I don't think UFOs can be conflated with SETI and the SETI Institute. SETI at least focuses on actually reasonably possible things (radio signals from distant celestial bodies) as opposed to blurry balls of light filmed by bumpkins.

No offense to bumpkins by the way, but objects captured on an F/A-18's FLIR are certainly worth more investigation than a 15 second video from a Nokia.

Link to comment
Share on other sites

They just mentioned obsolete and legacy racks of computers.  From what I remember, the real trove of SETI would have been on tapes.  It took lots of tapes shipped from Puerto Rico to wherever SETI was located, downloaded to all the SETI fans, and re-uploaded back.  I'd have to assume that all the processed data got dumped back on tapes, but I wouldn't be surprised if there was a lot of re-use.  Tapes should easily outlast 20 years, but I'd recommend putting them on something slightly more modern.  And at something like $75 for a 12TB (uncompressed) LTO-8 tape, it can't be hard to store arbitrary amounts of 20th century data (I suspect the amount of data at the end would be larger, but towards the end the amount of data that could be saved might be prohibitive (then again, that data is likely stored in a more modern form anyway).

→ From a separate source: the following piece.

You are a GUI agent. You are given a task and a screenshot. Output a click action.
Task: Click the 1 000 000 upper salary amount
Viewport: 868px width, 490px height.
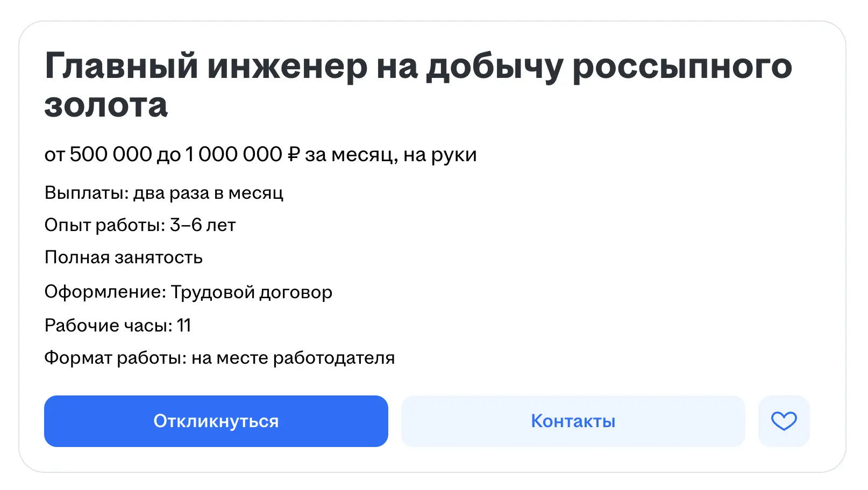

Even if they never found any little green men (Hint: try "iha rop areiuqlauc" instead of primes for little green men) it was a marvel of shoestring science.  24x7 data from one of the worlds biggest radio telescopes (the sensor on the counterbalance at Arecibo) combined with more computing power than any one computer on Earth (I suspect it was probably bigger than the combined top 500 in the early years), all provided for almost nothing but a cool screen saver.

Link to comment
Share on other sites

when you have non-trivial amounts of data, hardware and data become synonymous. the lhc needs supercomputer level storage and processing. so much data that its cheaper/faster to make a hard copy on a storage array and air lift it to another lab than it is to transmit it over the internet. its insane the kind of data some of these science installations can generate. 

Link to comment
Share on other sites

On 6/7/2022 at 6:25 AM, kerbiloid said:

The power companies, and also AMD and NVidia, sincerely thank the participants for the long-term and fruitful cooperation.

So many nice expensive graphic cards have found the good-hearted people to adopt them for the adopters' money...
So many green energy has been sold to power them for same...

Everyone, have a nice day!

P.S.
If you really need the calculation results (we have no idea, why, as they were just randomly generated), you have a week to save them on your personal HDD.

P.P.S.
We sell the HDD, too.

paying a positive amount of currency for a video card in this day and age is absurd.  my 2070 super cost me -$1500.

an aside: ksp uses so little gpu horsepower that my framerate doesnt stutter at 4k with the miner on in the background. 

another aside: moneies are wierd.  on the outside they seem to follow the same conservation laws as the rest of the universe. yet its possible to make it generate more. becoming wealthy is the physics equivalent of making an em drive hover. 

Edited by Nuke
Link to comment
Share on other sites

This wasn’t crypto mining, BOINC and SETI@home would run on just about anything, and was primarily designed as a screen saver.    Let’s not get off topic as the article isn’t referring to these types of hardwares, its referring to obsolete massive storage devices.  
 

I had 15+ years into SETI, and I’m disappointed to see this.  But I’m also not too worried, as long as the data lost is either processed non-candidates, or unprocessed data.   The loss of processed candidate data would be a concern.   Anything else is just fluff or can be reacquainted through a new survey.   Which should be done anyways, with new search parameters. 
 


 

 

Link to comment
Share on other sites

2 hours ago, Gargamel said:

This wasn’t crypto mining

This wasn't crypto mining.

But this was permanently spending money of the participants on electric power and on their hardware lifespan, like in every such volunteer calculations project,

The importance of this study results looks like "Please, stay online. Your call is very important for us....
Btw, store the data at your own hardware. Who knows, what if we need it decades later.
What do you say? Moore's law? Never heard about it...
Ah, you mean that two decades ago, when the project started, computers were much weaker,..  So what took hours then,  now takes just minutes and could be counted in a year instead of a decade...
What? Twenty years later a quantum computer will calculate this in seconds? Come on, just relax and listen, how important your work is!"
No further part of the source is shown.